Altro merito della Theophilo è infatti la capacità con cui riesce a rendere in lingua italiana suoni e ritmi della sua lingua materna inserendosi bene, come ha scritto Mario Luzi, nel sistema ritmico e timbrico dell’italiano senza per questo sacrificare il ritmo e il suono dell’originale portoghese del Brasile.

BIOGRAFIA
Márcia Theóphilo nasce a Fortalesa, capitale dello Stato di Cearà, nel nord-est del Brasile. Studia Antropologia a Rio de Janeiro, San Paulo e Roma, dove consegue il dottorato. Nel 1971 viene in Italia come esiliata politica sfuggendo al regime militare che aveva imposto severe leggi sulla censura. Qui in Italia si impegna a mantenere relazioni culturali tra Italia e Brasile rappresentando l’Unione Brasiliana di Scrittori.

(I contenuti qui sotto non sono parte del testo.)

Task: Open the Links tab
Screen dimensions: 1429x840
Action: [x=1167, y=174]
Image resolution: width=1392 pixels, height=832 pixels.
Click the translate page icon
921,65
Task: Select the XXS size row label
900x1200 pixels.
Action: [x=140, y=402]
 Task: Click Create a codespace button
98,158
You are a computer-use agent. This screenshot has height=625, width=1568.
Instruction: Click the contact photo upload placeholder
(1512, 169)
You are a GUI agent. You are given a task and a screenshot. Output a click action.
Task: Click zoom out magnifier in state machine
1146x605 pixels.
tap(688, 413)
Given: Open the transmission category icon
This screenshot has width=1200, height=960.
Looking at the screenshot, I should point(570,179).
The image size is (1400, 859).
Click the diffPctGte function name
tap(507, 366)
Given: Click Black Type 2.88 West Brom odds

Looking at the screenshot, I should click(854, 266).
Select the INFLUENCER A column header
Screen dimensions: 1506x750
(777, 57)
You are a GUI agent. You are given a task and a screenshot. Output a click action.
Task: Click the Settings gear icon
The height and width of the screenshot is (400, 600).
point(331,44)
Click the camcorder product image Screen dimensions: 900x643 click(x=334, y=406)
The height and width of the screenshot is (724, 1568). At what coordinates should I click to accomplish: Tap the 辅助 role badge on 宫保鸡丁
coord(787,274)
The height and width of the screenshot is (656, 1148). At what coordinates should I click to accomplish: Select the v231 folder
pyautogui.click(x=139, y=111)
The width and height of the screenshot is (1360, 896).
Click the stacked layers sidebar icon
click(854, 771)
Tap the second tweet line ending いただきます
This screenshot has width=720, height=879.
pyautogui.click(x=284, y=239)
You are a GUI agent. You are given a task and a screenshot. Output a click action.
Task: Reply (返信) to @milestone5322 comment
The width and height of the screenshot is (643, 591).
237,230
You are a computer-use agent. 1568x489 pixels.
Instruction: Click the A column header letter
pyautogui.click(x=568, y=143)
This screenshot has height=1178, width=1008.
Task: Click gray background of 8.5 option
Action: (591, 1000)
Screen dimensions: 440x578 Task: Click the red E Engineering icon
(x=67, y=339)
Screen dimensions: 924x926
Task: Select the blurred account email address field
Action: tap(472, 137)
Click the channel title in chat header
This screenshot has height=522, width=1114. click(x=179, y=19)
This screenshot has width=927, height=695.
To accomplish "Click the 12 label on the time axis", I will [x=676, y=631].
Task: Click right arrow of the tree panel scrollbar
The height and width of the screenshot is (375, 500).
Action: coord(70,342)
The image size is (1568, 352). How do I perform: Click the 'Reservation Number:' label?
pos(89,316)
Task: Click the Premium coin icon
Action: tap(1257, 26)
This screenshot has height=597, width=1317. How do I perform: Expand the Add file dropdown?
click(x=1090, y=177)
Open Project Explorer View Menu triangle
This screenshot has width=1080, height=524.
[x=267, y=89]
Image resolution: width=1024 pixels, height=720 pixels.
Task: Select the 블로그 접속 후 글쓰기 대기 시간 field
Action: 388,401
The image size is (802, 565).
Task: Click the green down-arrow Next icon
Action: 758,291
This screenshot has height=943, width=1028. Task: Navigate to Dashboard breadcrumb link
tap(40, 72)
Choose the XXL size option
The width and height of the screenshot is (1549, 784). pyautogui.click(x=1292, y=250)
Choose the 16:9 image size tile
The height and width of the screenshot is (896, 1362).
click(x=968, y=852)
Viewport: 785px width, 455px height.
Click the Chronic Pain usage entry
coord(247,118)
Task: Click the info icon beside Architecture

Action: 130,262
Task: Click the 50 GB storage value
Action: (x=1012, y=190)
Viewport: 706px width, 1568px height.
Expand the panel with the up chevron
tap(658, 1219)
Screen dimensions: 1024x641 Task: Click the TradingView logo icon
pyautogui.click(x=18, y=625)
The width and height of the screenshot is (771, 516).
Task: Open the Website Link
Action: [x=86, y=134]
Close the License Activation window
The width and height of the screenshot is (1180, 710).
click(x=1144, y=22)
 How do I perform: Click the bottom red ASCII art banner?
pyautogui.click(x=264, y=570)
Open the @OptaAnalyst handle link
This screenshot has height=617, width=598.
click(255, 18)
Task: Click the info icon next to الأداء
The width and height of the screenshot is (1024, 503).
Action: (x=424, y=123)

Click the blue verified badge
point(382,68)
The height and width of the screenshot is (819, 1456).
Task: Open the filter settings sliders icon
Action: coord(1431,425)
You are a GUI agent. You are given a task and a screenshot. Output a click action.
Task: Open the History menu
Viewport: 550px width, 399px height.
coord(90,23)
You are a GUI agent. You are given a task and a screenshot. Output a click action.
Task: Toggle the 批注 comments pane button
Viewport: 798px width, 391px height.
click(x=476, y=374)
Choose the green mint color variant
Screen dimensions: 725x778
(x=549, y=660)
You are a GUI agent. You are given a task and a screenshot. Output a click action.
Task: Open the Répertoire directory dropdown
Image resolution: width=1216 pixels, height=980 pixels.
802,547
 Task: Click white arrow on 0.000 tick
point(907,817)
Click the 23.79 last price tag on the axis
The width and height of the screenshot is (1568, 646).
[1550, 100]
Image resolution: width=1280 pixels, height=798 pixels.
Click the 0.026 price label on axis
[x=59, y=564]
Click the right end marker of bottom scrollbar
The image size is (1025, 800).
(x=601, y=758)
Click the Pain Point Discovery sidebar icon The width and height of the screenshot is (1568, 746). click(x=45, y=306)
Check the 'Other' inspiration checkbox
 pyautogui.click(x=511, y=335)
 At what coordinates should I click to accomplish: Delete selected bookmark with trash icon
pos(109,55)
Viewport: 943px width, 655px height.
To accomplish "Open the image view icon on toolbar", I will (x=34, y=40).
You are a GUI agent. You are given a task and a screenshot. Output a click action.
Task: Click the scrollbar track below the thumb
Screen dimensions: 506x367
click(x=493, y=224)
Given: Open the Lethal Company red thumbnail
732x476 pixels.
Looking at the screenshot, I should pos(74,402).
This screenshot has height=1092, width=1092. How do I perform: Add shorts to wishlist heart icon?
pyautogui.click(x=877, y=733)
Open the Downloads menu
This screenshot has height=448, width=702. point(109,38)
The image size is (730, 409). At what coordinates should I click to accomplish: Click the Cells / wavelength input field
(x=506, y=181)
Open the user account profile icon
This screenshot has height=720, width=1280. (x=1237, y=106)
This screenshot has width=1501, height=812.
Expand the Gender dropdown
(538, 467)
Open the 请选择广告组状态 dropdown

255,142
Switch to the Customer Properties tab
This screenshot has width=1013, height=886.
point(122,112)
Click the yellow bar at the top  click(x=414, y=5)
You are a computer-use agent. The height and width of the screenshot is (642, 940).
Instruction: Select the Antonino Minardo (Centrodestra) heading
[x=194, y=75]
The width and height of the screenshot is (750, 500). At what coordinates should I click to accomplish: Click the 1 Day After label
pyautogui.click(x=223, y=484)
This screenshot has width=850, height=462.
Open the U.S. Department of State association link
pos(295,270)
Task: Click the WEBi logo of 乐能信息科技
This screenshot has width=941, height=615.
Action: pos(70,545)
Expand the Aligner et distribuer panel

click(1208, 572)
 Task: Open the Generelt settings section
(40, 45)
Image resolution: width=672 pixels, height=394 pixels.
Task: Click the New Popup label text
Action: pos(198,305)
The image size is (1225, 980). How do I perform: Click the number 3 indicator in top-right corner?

Nel corso degli anni ha organizzato incontri di poesia, ha tradotto in portoghese poeti italiani e in italiano poeti brasiliani.
Ha scritto:

  • Saggi: “Ritorno di un poeta assassinato – Omaggio a Garcia Lorca” (ed. Nuovi sentieri, Roma 1976), “Il massacro degli Indios nel Brasile d’oggi” (Euno, Enna 1977)
  • Pièces teatrali: “Arapuca” (Ed.I manoscritti del Ciclope, Roma 1979), “Dica a quelli che è da parte di Dulce”, prefato da Dacia Maraini
  • Testi didattici: “Gli Indios del Brasile” (Nuove edizioni romane, Roma 1978)
  • Racconti.

La ricca opera poetica segna gran parte della sua carriera. Ricordiamo: “Catuete Curupira” (ed. La Ninea 1983, Premio Minerva); “Il Fiume, l’uccello, le nuvole” (Rossi&Spera, 1987); “Io canto l’Amazzonia” (Ed. dell’Elefante,1992, Premio Città di Roma); “I bambini Giaguaro” (Ed. De Luca, 1995, Premio Fregene) e Kupahùba” (Ed Tallone, 2000), entrambi prefati da Mario Luzi. La sua poetica è tutta incentrata sulla natura, sui miti e le leggende della foresta Amazzonica, sui popoli indigeni, sulla denuncia dello scempio che ai suoi danni si compie e all’impegno di salvaguardare il patrimonio naturale dalle aggressioni della civilizzazione. Nel 1997 le viene assegnato il Premio Nuove Scrittrici, nel 1999 il Premio Calliope per la poesia; nel 2010 il Premio Green Book – Libro Verde dell’Anno con “Amazzonia sempre” (Darwin ed.). E’ candidata al Premio Nobel e vive tra Roma e il Brasile.